++++ EXERCISE INPUTS

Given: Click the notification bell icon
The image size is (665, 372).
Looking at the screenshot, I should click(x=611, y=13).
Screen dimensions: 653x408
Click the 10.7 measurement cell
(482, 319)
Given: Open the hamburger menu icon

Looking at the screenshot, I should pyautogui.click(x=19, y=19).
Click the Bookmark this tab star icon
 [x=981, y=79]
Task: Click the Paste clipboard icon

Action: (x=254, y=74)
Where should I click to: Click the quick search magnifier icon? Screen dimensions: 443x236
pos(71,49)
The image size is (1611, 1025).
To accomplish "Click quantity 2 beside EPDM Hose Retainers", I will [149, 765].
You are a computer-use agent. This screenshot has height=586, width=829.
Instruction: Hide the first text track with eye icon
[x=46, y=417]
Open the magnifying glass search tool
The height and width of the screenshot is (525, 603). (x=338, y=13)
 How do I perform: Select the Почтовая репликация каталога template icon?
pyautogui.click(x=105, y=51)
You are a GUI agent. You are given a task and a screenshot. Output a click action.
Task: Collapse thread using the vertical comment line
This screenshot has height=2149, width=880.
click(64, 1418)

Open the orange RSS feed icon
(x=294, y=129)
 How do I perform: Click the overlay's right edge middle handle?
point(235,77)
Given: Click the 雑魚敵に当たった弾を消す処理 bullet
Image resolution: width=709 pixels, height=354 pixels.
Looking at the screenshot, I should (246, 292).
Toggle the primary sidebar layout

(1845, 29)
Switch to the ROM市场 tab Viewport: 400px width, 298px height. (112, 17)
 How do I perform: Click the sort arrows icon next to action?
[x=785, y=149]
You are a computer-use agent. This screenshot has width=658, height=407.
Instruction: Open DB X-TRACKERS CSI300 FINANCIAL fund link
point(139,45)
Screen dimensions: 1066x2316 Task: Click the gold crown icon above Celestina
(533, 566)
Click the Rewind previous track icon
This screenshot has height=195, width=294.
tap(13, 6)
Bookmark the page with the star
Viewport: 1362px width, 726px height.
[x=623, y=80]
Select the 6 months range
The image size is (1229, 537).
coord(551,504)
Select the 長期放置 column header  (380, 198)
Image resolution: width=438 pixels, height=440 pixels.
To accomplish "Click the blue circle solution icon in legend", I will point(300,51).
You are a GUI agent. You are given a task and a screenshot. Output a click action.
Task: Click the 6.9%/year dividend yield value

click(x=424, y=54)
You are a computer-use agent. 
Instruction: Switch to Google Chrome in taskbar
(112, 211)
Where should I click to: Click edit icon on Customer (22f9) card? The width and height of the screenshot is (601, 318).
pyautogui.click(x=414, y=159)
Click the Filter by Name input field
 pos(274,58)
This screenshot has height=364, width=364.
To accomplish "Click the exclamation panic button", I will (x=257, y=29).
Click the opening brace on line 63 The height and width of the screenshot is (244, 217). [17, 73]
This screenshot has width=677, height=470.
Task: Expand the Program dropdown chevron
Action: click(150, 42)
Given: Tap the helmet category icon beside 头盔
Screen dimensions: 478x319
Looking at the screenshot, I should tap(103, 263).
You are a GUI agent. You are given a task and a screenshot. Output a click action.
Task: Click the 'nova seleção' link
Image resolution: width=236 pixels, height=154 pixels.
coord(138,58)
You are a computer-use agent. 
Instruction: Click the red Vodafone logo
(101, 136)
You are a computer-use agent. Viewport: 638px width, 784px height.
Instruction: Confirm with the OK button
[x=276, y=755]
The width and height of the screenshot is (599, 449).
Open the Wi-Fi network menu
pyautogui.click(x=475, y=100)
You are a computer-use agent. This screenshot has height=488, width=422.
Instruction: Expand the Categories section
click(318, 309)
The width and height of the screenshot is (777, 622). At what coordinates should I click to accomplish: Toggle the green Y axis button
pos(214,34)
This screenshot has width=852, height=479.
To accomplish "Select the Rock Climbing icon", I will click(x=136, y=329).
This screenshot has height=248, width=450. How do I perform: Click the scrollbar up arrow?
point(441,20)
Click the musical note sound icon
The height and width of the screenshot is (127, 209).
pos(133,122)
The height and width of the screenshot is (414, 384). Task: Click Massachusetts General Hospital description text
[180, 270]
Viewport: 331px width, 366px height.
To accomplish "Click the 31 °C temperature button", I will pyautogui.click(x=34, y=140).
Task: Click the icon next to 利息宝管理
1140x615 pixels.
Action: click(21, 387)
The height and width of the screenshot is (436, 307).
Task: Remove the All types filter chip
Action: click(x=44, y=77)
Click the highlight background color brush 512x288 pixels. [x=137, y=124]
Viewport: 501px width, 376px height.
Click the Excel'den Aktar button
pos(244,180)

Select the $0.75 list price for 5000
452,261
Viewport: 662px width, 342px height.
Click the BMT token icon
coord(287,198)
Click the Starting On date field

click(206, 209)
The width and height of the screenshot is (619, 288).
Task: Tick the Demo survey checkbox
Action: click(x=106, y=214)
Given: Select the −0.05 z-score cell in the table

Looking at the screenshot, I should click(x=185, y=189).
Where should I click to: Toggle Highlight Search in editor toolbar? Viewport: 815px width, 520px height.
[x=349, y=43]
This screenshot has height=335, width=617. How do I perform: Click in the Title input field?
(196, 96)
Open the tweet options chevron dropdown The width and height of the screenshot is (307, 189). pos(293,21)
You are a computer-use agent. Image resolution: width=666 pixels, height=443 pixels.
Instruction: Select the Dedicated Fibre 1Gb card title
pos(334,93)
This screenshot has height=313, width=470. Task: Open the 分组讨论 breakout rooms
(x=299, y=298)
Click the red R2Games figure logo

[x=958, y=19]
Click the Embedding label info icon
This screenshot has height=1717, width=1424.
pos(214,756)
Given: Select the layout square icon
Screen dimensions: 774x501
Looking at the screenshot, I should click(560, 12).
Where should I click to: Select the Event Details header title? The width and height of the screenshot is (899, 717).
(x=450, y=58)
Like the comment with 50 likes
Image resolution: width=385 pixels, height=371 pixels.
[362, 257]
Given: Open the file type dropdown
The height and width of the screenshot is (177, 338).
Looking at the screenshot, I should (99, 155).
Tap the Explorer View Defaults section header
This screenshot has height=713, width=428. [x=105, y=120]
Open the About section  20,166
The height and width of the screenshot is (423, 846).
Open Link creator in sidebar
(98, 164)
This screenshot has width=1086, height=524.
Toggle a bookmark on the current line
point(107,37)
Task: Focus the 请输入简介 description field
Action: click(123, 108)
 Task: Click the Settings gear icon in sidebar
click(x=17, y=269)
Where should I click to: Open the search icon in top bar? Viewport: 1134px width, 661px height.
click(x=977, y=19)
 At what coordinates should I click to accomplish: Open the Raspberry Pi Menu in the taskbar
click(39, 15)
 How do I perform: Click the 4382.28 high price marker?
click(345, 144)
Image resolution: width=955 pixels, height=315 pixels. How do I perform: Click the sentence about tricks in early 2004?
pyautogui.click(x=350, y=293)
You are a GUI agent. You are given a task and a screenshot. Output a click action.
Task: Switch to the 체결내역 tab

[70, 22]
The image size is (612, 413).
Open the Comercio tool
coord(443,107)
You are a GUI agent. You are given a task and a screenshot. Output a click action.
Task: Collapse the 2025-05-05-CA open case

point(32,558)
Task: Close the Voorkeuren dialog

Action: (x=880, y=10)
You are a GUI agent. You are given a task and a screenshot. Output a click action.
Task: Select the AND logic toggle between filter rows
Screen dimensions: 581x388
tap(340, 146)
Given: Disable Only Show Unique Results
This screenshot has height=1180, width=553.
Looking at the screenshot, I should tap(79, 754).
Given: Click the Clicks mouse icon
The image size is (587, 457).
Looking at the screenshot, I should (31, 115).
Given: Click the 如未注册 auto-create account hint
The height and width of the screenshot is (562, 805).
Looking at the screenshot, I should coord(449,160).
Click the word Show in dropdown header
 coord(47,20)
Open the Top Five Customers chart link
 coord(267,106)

++++++++

WHAT TO DO → Write out the lines of the records exactly, starting at the one holding "Click the word Show in dropdown header" and ending with the last line, and include no others.

SOLUTION TO THIS PROBLEM →
Click the word Show in dropdown header
 coord(47,20)
Open the Top Five Customers chart link
 coord(267,106)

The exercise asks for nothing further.